Foram entregues novos carros de combates às corporações de Alcoutim e Loulé, no Algarve, e de Almodôvar e Vila Nova de Milfontes, no Baixo Alentejo

Foto: José Goulão | LUSA

O primeiro-ministro, Luís Montenegro, apelou ontem, sexta-feira aos agentes envolvidos no combate aos incêndios que desenvolvam espírito de colaboração, entreajuda e coordenação na luta contra os fogos.

Dirigindo-se aos bombeiros, corpos dirigentes, autoridades de segurança, Forças Armadas e presidente da Autoridade Nacional de Emergência e Proteção Civil (ANEPC), presentes em Pombal para a cerimónia de entrega de novos veículos de combate a incêndios, Luís Montenegro deixou um “apelo muito, muito firme de desenvolvimento do espírito de colaboração, entreajuda e de coordenação”.

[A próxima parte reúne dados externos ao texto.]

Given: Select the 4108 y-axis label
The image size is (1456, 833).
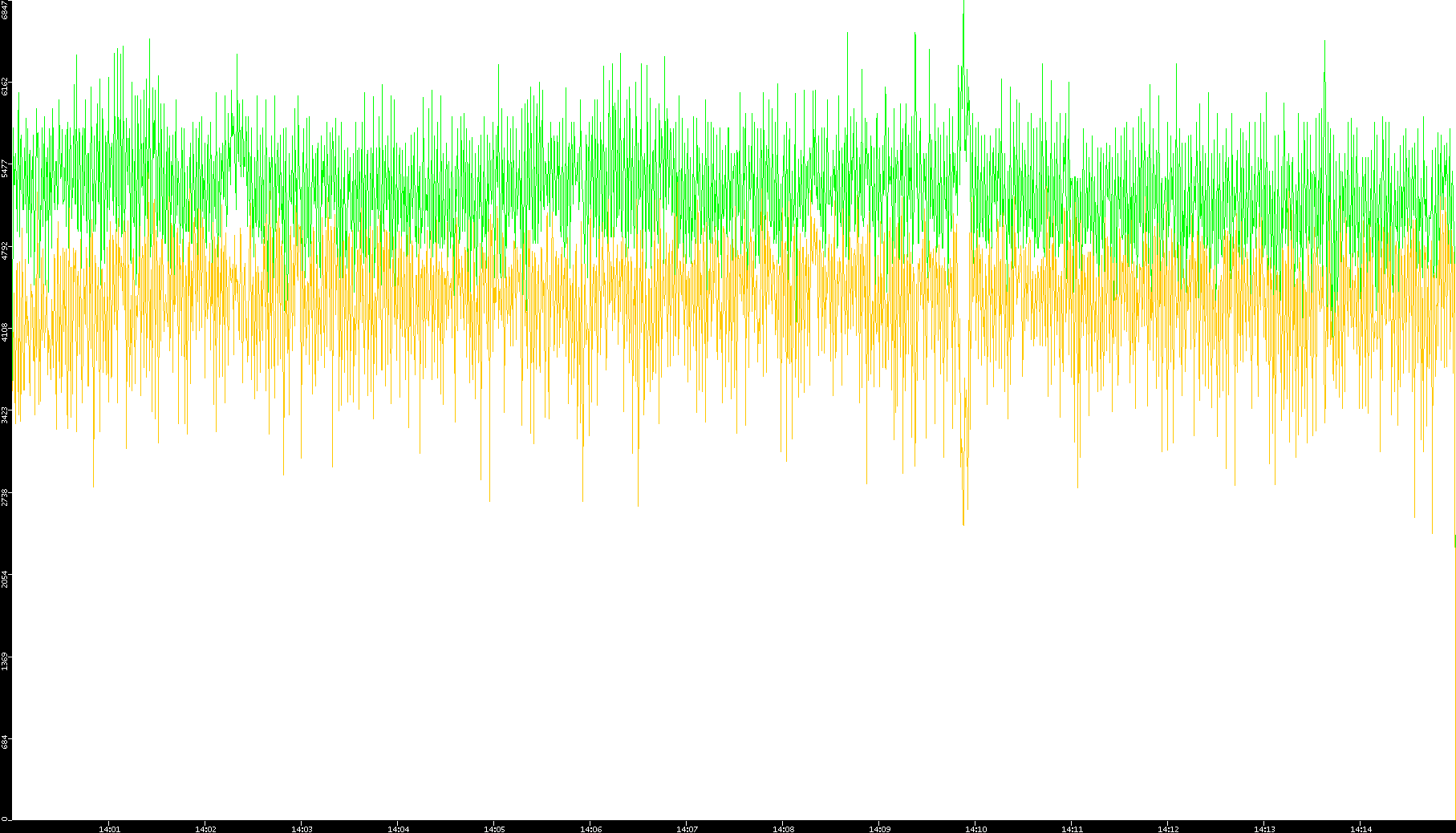Looking at the screenshot, I should click(6, 332).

Ao todo, a ANEPC entregou 15 veículos de combate a incêndios florestais a outras tantas corporações de bombeiros voluntários, nomeadamente as de Alcoutim e Loulé, no Algarve, as de Almodôvar e de Vila Nova de Milfontes, no Baixo Alentejo, e as de Abrantes, Cercal do Tejo, Grândola, Vinhais, Macedo de Cavaleiros, Mora, Pombal, Sabugal, Santiago do Cacém, Sines e Torrão.

Na cerimónia, Luís Montenegro defendeu que os responsáveis e agentes envolvidos no dispositivo de combate aos fogos devem estar “todos preocupados não com a nossa própria visão e a nossa própria específica área de ação”, mas “com aquilo que é um objetivo que está acima de qualquer um de nós e de qualquer uma das instituições que qualquer um de nós representa”, apontou.

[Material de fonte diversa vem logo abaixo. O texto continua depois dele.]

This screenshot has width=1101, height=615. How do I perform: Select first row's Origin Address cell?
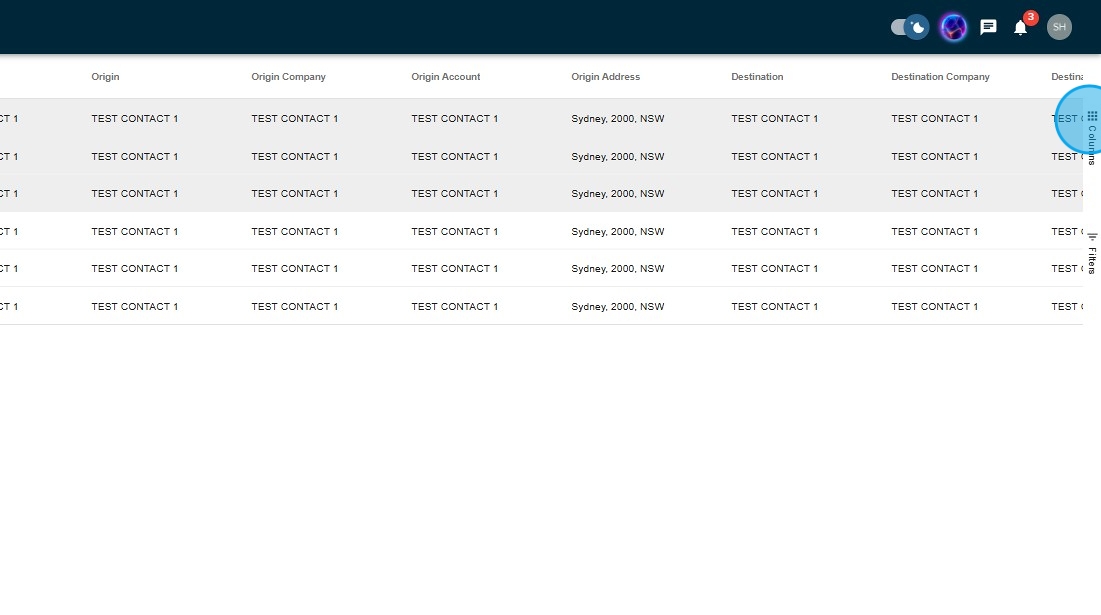[x=617, y=119]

Comparando as instituições e os meios envolvidos na luta contra os incêndios com o quadro político, Montenegro pediu a aplicação da filosofia que diz defender para o executivo que lidera: “O Governo também não resolve tudo e também não é o exclusivo da determinação das políticas públicas e das respetivas orientações”.

A poucos dias do início do verão e do período de maior perigosidade de fogos, o primeiro-ministro frisou a necessidade de Portugal estar unido.

“Nós precisamos de estar coordenados e coordenar as instituições e as populações de Portugal connosco; nós precisamos de estar à altura daquilo que é seguramente a ação mais nobre que todos podemos alcançar: o bem comum”, de modo a “diminuir o risco daqueles que poderão passar por episódios de emergência, diminuir o impacto que esses episódios podem trazer” e “reforçar o sentimento de segurança de cada um de nós”, disse.

Num repto aos presentes na cerimónia, Luís Montenegro lembrou que a sua própria ação “é uma componente importante da vida de cada português”.

“Aqueles que são atingidos por ocorrências graves estão à espera de nós, mas há muitos – diria todos – que, não estando nessa circunstância, a cada dia têm o receio de poderem vir a estar. E querem estar tranquilos, sabendo que nós podemos estar lá no momento em que é necessário”, concluiu.

Quanto às viaturas distribuídas, dez são veículos florestais de combate a incêndios (VFCI) e cinco veículos tanque táticos florestais (VTTF), adquiridos ao abrigo do programa “Mais floresta – Reforma do Sistema de Prevenção e Combate de Incêndios”, do Plano de Recuperação e Resiliência (com financiamento europeu).

Também foram atribuídos cinco veículos de comando à estrutura operacional da ANEPC, neste que é o segundo lote de veículos entregue aos bombeiros de um total de 81 adquiridos no âmbito do PRR.

Segundo a ANEPC anunciou em Pombal, trata-se da “maior distribuição de veículos de combate a incêndios de sempre”.

De acordo com o presidente da autoridade, Duarte Costa, “desde 2012 que o Estado não atribuía um conjunto de viaturas aos corpos de bombeiros e desde 2007 que não distribuía viaturas operacionais à ANEPC”.